ThermoDBP: a non-canonical single-stranded DNA binding protein with a novel structure and mechanism

Summary for 3TEK

• Entry DOI: 10.2210/pdb3tek/pdb
• Descriptor: ThermoDBP-single stranded DNA binding protein (2 entities in total)
• Functional Keywords: leucine zipper, single stranded dna binding, dna binding protein
• Biological source: Thermoproteus tenax
• Total number of polymer chains: 2
• Total formula weight: 34761.32

Authors

White, M.F.,Paytubi, S.,Liu, H.,Graham, S.,McMahon, S.A.,Naismith, J.H. (deposition date: 2011-08-15, release date: 2011-11-23, Last modification date: 2024-02-28)

Primary citation

Paytubi, S.,McMahon, S.A.,Graham, S.,Liu, H.,Botting, C.H.,Makarova, K.S.,Koonin, E.V.,Naismith, J.H.,White, M.F.
Displacement of the canonical single-stranded DNA-binding protein in the Thermoproteales.
Proc.Natl.Acad.Sci.USA, 109:E398-E405, 2012

PubMed Abstract: ssDNA-binding proteins (SSBs) based on the oligonucleotide-binding fold are considered ubiquitous in nature and play a central role in many DNA transactions including replication, recombination, and repair.
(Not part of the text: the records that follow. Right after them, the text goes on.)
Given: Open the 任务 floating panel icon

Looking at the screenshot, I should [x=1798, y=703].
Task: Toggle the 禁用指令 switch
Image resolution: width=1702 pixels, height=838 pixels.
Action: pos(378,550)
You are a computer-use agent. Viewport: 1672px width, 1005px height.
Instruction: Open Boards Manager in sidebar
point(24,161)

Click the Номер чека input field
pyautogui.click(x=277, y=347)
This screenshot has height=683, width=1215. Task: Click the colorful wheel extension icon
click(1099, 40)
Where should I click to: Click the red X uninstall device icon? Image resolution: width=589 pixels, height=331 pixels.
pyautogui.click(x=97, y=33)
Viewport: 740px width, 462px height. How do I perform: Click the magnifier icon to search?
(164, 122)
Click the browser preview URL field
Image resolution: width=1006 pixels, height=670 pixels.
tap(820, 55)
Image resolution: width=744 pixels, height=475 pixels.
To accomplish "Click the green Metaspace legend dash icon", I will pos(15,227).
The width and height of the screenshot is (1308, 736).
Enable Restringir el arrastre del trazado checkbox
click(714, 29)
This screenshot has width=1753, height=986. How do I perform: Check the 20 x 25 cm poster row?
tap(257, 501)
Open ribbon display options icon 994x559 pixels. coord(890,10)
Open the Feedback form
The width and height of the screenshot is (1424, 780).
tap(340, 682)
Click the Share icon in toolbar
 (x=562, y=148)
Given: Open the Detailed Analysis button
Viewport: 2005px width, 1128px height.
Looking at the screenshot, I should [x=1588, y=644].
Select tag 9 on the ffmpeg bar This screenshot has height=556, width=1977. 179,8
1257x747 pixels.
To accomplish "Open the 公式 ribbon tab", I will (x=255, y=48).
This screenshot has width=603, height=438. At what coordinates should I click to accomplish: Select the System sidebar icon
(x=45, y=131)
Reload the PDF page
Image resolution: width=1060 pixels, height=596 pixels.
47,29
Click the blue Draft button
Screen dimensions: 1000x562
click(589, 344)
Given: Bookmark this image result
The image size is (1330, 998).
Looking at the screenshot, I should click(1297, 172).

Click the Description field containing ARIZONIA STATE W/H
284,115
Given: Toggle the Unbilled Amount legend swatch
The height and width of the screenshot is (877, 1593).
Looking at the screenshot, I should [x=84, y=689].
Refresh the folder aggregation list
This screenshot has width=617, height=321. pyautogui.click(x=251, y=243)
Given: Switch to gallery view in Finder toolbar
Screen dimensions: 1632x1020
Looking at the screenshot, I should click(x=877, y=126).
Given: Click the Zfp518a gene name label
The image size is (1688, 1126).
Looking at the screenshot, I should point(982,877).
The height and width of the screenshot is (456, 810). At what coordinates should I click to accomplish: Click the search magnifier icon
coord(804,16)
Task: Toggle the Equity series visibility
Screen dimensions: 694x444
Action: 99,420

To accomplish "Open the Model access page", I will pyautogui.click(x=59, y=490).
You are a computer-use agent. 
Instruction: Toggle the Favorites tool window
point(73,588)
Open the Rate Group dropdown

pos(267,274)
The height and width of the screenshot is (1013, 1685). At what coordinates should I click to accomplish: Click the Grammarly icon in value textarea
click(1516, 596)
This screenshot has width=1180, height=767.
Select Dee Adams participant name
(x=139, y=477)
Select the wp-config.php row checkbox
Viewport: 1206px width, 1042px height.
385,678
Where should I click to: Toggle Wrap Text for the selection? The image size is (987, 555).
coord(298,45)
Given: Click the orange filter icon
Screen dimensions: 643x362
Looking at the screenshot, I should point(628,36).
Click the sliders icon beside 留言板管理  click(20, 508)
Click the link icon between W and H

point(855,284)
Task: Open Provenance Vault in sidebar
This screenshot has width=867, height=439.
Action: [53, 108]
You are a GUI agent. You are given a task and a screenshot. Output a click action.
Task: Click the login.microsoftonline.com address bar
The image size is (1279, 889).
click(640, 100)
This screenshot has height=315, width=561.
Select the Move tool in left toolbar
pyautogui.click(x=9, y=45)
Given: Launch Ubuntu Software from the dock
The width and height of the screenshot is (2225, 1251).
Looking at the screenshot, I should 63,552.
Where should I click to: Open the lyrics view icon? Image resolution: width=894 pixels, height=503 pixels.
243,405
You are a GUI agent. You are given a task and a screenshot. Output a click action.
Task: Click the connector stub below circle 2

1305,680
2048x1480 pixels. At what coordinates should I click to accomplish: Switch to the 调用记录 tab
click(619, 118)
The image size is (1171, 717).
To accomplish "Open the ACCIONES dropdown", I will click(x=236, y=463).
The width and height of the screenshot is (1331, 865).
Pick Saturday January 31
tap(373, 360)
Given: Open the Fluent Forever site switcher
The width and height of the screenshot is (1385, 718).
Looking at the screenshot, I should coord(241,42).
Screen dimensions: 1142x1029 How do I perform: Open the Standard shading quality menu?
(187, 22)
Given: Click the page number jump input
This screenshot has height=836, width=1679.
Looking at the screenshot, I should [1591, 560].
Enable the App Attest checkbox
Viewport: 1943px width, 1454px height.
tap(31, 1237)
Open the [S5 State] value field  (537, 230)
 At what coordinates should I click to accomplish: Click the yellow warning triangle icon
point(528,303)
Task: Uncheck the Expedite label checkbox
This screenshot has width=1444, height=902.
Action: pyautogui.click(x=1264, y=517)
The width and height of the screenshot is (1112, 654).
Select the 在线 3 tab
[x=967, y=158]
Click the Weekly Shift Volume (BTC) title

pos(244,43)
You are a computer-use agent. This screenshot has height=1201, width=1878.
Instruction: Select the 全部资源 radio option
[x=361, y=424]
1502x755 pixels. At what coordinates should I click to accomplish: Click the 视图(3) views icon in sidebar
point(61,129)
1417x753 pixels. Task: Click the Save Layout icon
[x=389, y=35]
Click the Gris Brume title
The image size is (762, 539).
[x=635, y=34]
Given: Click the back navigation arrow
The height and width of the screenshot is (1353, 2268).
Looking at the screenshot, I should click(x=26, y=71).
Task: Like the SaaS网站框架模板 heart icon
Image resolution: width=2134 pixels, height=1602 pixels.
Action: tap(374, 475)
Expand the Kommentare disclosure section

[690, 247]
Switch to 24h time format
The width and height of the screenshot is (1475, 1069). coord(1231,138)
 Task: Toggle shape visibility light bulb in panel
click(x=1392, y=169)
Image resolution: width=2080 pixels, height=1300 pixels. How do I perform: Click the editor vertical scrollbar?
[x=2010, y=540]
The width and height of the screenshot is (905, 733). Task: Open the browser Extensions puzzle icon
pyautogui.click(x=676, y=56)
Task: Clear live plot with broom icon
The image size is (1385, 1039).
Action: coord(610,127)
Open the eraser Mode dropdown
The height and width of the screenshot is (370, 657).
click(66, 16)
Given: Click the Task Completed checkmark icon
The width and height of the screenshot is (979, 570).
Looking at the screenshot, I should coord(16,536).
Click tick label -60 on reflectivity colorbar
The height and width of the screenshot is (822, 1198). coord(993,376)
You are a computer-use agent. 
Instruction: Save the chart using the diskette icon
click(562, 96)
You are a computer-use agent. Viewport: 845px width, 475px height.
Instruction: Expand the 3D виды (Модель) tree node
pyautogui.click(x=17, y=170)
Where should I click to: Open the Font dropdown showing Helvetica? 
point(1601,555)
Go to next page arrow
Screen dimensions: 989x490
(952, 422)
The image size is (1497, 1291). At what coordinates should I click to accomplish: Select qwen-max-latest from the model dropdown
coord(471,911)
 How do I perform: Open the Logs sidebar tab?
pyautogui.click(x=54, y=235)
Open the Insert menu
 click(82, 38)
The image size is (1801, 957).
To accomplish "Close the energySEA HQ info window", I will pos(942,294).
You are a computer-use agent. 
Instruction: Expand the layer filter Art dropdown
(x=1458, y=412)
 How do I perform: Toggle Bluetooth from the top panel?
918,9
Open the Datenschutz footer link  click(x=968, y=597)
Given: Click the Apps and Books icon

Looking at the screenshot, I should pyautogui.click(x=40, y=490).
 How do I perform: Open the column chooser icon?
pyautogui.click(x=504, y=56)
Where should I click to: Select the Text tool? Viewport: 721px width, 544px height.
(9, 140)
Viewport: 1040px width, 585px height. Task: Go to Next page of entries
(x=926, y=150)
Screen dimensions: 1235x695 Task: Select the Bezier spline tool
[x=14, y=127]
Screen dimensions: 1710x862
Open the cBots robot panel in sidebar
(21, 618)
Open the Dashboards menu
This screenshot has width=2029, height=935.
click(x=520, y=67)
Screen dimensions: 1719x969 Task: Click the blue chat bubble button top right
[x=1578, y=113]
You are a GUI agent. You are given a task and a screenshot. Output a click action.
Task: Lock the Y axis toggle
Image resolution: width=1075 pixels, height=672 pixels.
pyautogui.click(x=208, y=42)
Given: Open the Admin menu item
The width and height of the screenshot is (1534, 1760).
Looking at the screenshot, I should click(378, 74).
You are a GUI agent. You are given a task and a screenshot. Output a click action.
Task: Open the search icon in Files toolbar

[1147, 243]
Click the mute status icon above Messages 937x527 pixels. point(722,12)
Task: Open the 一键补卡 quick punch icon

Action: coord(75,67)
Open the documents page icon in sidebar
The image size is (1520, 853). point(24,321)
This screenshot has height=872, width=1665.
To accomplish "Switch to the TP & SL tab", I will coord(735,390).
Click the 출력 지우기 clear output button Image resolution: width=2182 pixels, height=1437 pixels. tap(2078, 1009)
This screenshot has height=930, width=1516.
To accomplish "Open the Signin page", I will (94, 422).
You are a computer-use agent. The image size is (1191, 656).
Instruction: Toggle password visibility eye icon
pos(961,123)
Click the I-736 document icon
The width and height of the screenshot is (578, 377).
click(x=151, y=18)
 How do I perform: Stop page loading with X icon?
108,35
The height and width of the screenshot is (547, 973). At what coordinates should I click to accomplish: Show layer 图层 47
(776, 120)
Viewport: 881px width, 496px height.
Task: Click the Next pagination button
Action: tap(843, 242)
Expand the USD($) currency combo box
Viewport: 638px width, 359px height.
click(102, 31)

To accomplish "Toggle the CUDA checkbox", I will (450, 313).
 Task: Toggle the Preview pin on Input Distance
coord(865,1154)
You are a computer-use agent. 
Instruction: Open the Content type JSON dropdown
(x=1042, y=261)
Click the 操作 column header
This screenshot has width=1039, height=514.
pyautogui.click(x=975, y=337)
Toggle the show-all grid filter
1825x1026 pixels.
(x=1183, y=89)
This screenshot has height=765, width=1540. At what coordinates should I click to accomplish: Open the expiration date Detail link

We demonstrate that the Thermoproteales, a clade of hyperthermophilic Crenarchaea, lack a canonical SSB. Instead, they encode a distinct ssDNA-binding protein that we term "ThermoDBP," exemplified by the protein Ttx1576 from Thermoproteus tenax. ThermoDBP binds specifically to ssDNA with low sequence specificity. The crystal structure of Ttx1576 reveals a unique fold and a mechanism for ssDNA binding, consisting of an extended cleft lined with hydrophobic phenylalanine residues and flanked by basic amino acids. Two ssDNA-binding domains are linked by a coiled-coil leucine zipper. ThermoDBP appears to have displaced the canonical SSB during the diversification of the Thermoproteales, a highly unusual example of the loss of a "ubiquitous" protein during evolution.

PubMed: 22106294
DOI: 10.1073/pnas.1113277108

Experimental method

X-RAY DIFFRACTION (2 Å)